Last Updated on February 21, 2012 by FERS Disability Attorney
The anxiety and angst which accompanies the preparation, formulation and filing of a Federal Disability Retirement application under FERS or CSRS, from the U.S. Office of Personnel Management, is on the one hand understandable, and yet, because it is an administrative process which may potentially involve multiple stages, and require investment of an extraordinary amount of time, and because it is requires a rationally-based approach in meeting the legal criteria for approval, it must be viewed and approached with a quietude of professionalism.
There are obviously times when the Statute of Limitations is about to impose some restrictive encroachment of formulation, and thus one must respond appropriately. And, much of the decision-making process involved in whether to attach X-document, or to include Y-statement, is a discretionary matter — one which should often be left to an OPM Disability Attorney who has had some prior experience in the matter.

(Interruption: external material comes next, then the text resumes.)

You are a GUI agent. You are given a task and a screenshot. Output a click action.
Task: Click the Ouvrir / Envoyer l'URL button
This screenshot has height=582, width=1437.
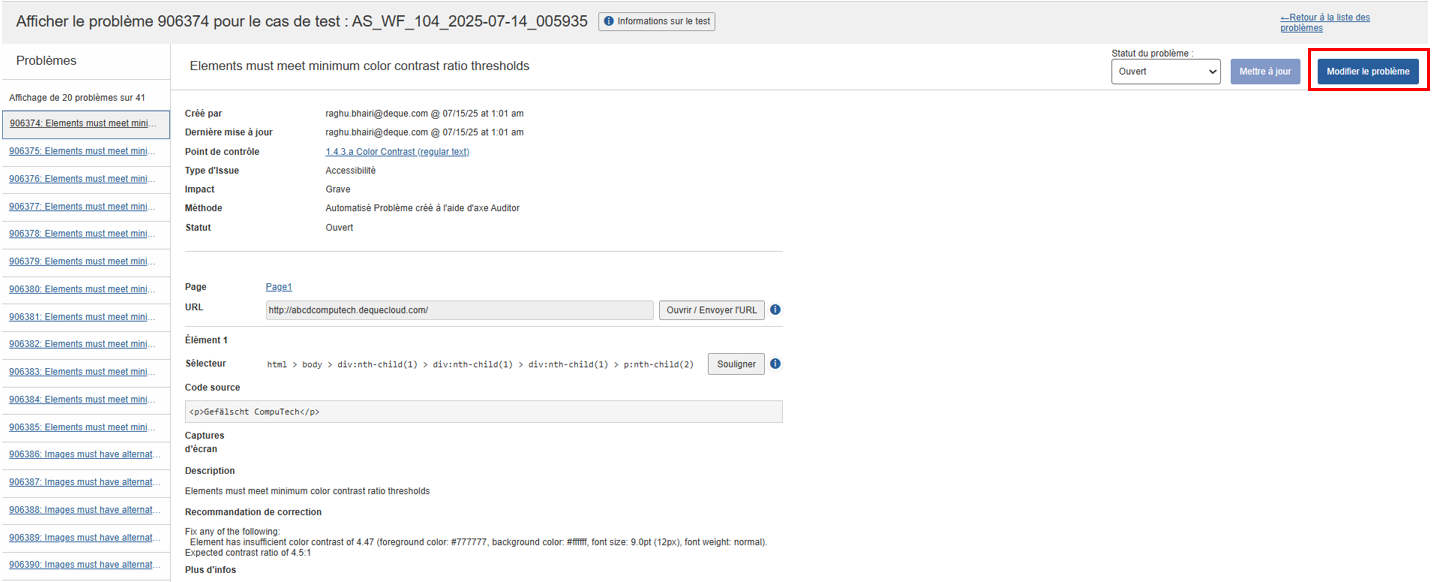(x=711, y=310)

But the “what ifs”, as in, “What if I say A” as opposed to “having said B” is something which should be avoided. Obsessing over singular statements — even if it is true that a denial of a Federal Disability Retirement application could potentially focus upon a statement, characterized in a wrong manner, or taken out of context (as OPM often does) — is normally unproductive.
While most “mistakes” in a Federal Disability Retirement application can be corrected, explained or expanded upon into obsolescence, one thing which cannot be accomplished is to put artificial blinders on OPM in the event that something is stated or submitted which otherwise should not have. Even if one were to refile at a later date, once a CSA Number is assigned to a case, the U.S. Office of Personnel Management maintains the original documentation which was filed with their office.